Many assumptions and predictions are made upon the issue of the below average inflation. But, monetary policy plays a significant role in inflation as it dates back into the 1970’s when prices reached an all time high of ten percent annually. This problem in the system raged all of America to borrow lump sum amounts of money and spend it quickly. There is an assumption that the value of money is going to increase, so what a dollar is worth today wouldn’t matter what it is going to be worth in the future. Regarding that assumption, one would say futuristic goals of planning and investing in the corporate world is depressed and would have to invest more money into funds such as IRA’S, 401-K, and many more accounts for retirement.

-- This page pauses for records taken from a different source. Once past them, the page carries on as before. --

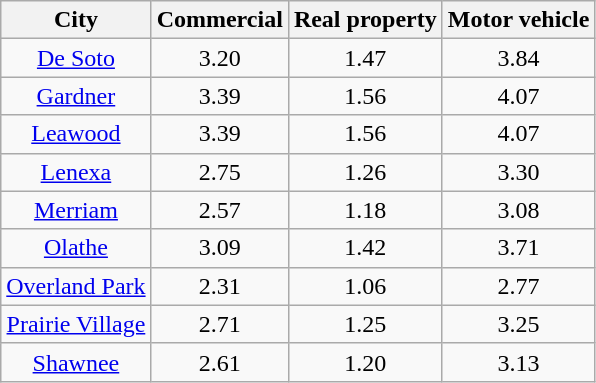
3.71 (518, 248)
2.77 (518, 286)
1.06 (365, 286)
Merriam (76, 210)
2.57 (220, 210)
1.20 (365, 362)
City (76, 20)
1.25 (365, 324)
Overland Park (76, 286)
Prairie Village (76, 324)
Leawood (76, 134)
Lenexa (76, 172)
3.84 (518, 58)
1.26 (365, 172)
3.08 (518, 210)
2.31 (220, 286)
1.47 (365, 58)
1.42 (365, 248)
2.75 (220, 172)
Motor vehicle (518, 20)
3.20 (220, 58)
De Soto (76, 58)
Commercial (220, 20)
1.18 (365, 210)
Real property (365, 20)
Olathe (76, 248)
2.71 (220, 324)
3.30 (518, 172)
Shawnee (76, 362)
3.25 (518, 324)
3.09 (220, 248)
3.13 (518, 362)
Gardner (76, 96)
2.61 (220, 362)
Return the [x, y] coordinate for the center point of the cell that contains the specified text.  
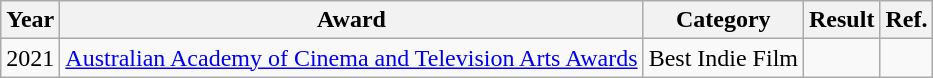
Award [352, 20]
Result [842, 20]
Australian Academy of Cinema and Television Arts Awards [352, 58]
Category [723, 20]
Best Indie Film [723, 58]
Year [30, 20]
2021 [30, 58]
Ref. [906, 20]
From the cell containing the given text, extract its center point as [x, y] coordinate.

If I haven’t learned anything else of substance in economics, there is one thing. That is that people make assumptions depending on their perspective of the world. On the brighter side of being optimistic when dealing with inflation; the majority of fed officials are for sure to see that inflation will rise. Just as employers seeking workers are forced to offer higher wages than normal, there will also be an increase in value for everything else.
The goal is to keep inflation in the 2 percent bracket, which is average, nothing less or more. Lower inflation could lead us closer to deflation and having higher inflation could lead us to a decline in the economy, a possible recession; forcing the economy to be unstable, and higher costs could occur. A simple example is how prices change in the market all the time so different firms like stores and restaurants reprint tags and menus to update their prices in order to stay in a competitive market and go with the flow of the economy.
Inflation plays a great role in the economic market and consumer spending. It’s important to pay attention to the trends that directly affect us and our money.